* **What is being asked**
Return the run of lines below that opens with the line containing "Run the integration using the play icon" and closes with the line containing "Switch to Team", keeping each one exact.

* **Entries provided**
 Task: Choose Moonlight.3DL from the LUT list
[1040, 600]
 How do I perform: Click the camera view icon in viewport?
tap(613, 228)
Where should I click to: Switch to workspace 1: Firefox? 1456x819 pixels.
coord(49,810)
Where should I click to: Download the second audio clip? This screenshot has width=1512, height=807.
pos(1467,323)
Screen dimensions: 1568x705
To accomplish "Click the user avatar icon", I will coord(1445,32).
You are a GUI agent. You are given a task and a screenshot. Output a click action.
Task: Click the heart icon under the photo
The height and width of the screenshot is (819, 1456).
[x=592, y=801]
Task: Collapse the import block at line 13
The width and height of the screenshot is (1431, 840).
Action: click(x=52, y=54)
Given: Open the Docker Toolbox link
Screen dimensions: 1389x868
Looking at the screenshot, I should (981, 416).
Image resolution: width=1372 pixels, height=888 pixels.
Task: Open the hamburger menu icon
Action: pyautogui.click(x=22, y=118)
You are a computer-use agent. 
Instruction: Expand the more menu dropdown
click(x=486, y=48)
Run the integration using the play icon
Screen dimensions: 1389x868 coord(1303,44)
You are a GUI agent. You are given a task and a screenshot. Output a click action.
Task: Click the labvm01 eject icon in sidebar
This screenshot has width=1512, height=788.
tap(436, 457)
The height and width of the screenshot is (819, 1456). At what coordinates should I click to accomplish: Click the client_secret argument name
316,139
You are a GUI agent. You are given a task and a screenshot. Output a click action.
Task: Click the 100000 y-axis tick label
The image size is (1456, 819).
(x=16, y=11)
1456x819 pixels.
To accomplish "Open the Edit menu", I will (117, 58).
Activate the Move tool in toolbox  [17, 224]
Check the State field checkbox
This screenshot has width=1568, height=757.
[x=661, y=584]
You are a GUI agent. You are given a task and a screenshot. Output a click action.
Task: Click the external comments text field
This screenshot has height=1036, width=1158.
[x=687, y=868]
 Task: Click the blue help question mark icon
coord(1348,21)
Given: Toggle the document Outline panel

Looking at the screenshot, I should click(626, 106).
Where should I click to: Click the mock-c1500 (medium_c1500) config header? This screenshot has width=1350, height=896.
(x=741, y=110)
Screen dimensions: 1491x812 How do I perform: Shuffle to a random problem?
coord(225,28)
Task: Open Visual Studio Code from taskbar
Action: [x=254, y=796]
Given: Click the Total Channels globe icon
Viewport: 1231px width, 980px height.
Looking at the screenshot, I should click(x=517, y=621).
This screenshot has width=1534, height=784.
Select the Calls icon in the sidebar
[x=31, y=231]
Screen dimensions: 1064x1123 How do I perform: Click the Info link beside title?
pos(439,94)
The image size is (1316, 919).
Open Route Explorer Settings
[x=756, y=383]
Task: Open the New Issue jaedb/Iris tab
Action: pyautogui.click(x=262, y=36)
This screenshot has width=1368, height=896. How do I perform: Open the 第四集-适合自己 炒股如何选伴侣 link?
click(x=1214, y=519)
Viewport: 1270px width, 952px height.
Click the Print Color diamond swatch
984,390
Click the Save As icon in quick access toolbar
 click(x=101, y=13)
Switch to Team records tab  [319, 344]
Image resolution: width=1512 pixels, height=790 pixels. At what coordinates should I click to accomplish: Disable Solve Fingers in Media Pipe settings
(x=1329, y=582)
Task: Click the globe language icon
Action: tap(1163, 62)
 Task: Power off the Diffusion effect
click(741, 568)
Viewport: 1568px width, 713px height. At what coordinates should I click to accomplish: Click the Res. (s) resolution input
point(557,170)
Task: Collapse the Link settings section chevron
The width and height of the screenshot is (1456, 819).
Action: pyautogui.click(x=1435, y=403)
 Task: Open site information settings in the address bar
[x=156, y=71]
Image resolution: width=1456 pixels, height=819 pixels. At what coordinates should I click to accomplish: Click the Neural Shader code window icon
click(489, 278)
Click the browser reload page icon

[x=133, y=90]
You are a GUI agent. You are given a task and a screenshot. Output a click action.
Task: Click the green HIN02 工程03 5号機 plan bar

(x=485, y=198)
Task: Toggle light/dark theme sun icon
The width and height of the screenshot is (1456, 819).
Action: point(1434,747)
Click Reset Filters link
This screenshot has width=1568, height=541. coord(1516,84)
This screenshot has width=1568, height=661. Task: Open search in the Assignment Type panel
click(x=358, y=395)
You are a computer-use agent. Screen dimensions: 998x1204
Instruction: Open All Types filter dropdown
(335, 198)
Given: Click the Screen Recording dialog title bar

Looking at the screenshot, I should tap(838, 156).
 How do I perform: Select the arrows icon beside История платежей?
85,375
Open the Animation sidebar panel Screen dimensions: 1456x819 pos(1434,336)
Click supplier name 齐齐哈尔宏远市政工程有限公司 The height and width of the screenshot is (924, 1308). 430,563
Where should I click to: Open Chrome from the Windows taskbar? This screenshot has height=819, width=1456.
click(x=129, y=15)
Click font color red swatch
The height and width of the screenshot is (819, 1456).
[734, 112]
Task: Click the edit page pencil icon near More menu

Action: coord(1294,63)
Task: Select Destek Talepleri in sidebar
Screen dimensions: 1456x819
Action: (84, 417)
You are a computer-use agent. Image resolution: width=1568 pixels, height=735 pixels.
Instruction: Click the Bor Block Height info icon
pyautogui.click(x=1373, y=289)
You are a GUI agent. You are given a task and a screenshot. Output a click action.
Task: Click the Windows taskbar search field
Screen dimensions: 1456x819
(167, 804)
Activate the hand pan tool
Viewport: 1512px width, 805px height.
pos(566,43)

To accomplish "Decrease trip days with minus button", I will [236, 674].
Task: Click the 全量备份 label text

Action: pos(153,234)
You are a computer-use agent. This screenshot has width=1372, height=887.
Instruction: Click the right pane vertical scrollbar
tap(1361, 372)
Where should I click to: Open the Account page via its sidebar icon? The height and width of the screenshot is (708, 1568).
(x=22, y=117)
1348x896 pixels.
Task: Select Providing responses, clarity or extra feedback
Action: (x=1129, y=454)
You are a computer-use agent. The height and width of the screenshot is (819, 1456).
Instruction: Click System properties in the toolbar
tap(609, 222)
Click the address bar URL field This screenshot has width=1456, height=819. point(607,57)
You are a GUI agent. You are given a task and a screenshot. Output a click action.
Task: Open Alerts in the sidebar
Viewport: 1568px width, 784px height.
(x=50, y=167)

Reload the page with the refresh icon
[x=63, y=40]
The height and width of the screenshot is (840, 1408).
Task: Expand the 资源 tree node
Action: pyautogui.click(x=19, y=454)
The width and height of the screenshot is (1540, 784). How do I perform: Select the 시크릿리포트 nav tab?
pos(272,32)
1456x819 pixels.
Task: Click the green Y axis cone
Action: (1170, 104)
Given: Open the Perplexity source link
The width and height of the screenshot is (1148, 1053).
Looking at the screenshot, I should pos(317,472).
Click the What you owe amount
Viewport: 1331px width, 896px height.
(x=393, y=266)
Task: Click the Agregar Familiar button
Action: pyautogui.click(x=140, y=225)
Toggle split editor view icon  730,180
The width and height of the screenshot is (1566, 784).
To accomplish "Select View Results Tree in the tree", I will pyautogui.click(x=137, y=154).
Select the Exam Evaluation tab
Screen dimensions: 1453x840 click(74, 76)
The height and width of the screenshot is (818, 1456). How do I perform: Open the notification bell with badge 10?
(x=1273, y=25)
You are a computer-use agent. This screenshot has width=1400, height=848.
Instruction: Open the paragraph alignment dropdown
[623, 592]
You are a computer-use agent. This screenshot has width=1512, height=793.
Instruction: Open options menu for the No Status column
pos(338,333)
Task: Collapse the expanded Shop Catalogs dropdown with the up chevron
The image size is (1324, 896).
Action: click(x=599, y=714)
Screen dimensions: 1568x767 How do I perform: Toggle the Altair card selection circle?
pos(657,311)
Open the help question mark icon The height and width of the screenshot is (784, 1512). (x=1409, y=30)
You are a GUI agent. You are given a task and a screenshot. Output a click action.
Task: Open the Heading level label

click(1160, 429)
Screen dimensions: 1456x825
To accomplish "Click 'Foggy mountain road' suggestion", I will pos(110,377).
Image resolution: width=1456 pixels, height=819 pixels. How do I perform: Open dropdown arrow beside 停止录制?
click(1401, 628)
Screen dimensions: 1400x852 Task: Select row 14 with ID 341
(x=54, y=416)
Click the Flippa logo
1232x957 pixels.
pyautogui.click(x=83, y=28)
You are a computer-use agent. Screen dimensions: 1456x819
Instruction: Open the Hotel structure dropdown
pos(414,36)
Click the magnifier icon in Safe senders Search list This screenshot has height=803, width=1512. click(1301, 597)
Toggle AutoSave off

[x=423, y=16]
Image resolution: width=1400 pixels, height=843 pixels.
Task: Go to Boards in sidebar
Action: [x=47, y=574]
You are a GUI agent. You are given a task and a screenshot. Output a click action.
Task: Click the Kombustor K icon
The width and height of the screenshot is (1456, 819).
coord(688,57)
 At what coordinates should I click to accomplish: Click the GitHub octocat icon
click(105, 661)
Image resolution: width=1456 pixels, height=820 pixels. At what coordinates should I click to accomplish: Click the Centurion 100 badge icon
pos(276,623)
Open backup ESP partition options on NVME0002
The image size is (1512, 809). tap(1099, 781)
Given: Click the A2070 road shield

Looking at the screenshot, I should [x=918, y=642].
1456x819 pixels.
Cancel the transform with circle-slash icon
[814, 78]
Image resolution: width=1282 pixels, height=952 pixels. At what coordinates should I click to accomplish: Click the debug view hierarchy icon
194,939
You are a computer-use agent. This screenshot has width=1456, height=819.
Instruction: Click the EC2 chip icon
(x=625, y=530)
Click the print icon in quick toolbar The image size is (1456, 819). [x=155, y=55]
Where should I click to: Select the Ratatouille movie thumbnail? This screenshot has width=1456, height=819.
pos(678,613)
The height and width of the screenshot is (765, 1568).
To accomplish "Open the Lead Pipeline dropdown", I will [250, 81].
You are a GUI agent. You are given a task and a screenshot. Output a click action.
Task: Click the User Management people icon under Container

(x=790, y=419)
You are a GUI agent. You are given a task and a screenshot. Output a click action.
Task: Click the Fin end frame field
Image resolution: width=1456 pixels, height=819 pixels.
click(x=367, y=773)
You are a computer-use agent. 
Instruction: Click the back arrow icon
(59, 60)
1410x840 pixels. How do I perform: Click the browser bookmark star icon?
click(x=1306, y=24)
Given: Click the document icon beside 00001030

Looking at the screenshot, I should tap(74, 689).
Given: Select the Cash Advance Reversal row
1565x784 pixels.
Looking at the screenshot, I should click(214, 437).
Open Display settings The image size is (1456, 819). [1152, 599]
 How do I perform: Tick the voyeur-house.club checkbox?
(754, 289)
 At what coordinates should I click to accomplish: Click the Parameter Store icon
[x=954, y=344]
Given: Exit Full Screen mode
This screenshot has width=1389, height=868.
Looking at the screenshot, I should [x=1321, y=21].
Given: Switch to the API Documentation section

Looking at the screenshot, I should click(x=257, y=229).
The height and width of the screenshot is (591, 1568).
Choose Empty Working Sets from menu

* **Exercise response**
Run the integration using the play icon
Screen dimensions: 1389x868 coord(1303,44)
You are a GUI agent. You are given a task and a screenshot. Output a click action.
Task: Click the labvm01 eject icon in sidebar
This screenshot has width=1512, height=788.
tap(436, 457)
The height and width of the screenshot is (819, 1456). At what coordinates should I click to accomplish: Click the client_secret argument name
316,139
You are a GUI agent. You are given a task and a screenshot. Output a click action.
Task: Click the 100000 y-axis tick label
The image size is (1456, 819).
(x=16, y=11)
1456x819 pixels.
To accomplish "Open the Edit menu", I will (117, 58).
Activate the Move tool in toolbox  [17, 224]
Check the State field checkbox
This screenshot has width=1568, height=757.
[x=661, y=584]
You are a GUI agent. You are given a task and a screenshot. Output a click action.
Task: Click the external comments text field
This screenshot has height=1036, width=1158.
[x=687, y=868]
 Task: Click the blue help question mark icon
coord(1348,21)
Given: Toggle the document Outline panel

Looking at the screenshot, I should click(626, 106).
Where should I click to: Click the mock-c1500 (medium_c1500) config header? This screenshot has width=1350, height=896.
(x=741, y=110)
Screen dimensions: 1491x812 How do I perform: Shuffle to a random problem?
coord(225,28)
Task: Open Visual Studio Code from taskbar
Action: [x=254, y=796]
Given: Click the Total Channels globe icon
Viewport: 1231px width, 980px height.
Looking at the screenshot, I should click(x=517, y=621).
This screenshot has width=1534, height=784.
Select the Calls icon in the sidebar
[x=31, y=231]
Screen dimensions: 1064x1123 How do I perform: Click the Info link beside title?
pos(439,94)
The image size is (1316, 919).
Open Route Explorer Settings
[x=756, y=383]
Task: Open the New Issue jaedb/Iris tab
Action: pyautogui.click(x=262, y=36)
This screenshot has width=1368, height=896. How do I perform: Open the 第四集-适合自己 炒股如何选伴侣 link?
click(x=1214, y=519)
Viewport: 1270px width, 952px height.
Click the Print Color diamond swatch
984,390
Click the Save As icon in quick access toolbar
 click(x=101, y=13)
Switch to Team records tab  [319, 344]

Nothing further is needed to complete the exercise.